FS: We know so much about the backstory of what Bruce did following his parents’ murder and his vow to wage war on the criminal element has an almost mythological feel to it. In this issue, however, you address a despondent young Bruce considering suicide. It works really well, especially in the context of who Bruce sees himself to be as an adult. Was this an effort to further humanize the face behind the legend?
TK: To me, it’s making literal something that a lot of writers before me have put into Batman, especially Scott Snyder, Steve Englehart, and Bill Finger. It’s this idea that Bruce Wayne is the mask and Batman is the true character and, in some ways, Bruce Wayne died when he made that vow to wage war on crime.
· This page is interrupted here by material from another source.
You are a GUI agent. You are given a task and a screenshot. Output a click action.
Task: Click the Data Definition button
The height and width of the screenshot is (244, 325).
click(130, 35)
And it makes it personal. I think a lot of people who come to comics come to them as outsiders of society. I don’t know why comics attract people who don’t fit in. I know I’m one of those people. I don’t know what it is about panels and punching that does that. I know a lot of them have had these thoughts that they’re utterly alone in the world and don’t deserve to exist. Batman has been there with you. What got him out of that, what saved his life, was giving his life to a cause greater than himself. And that cause was fighting criminals and saving people.
To me, it is building on the legacy of who Batman is and adding my personal touch. I think that’s my job as the writer of Batman.
FS: Is there anything you can tease about issue #13?
TK: My editor called me after he read the issue and said, “Tom, readers’ jaws are going to be on the floor.” I don’t know if that’s a good thing or a bad thing. [laughs]
Batman #12, written by Tom King with Mikel Janin on art, is on sale now from DC Comics. Issue #13 will go on sale next Wednesday, December 21.
From the official issue description of Batman #12:
“I AM SUICIDE” part four! As Bane decimates Batman’s team, the Dark Knight must decide how far he’s willing to go—and who he’s willing to sacrifice—for those he left in Gotham City.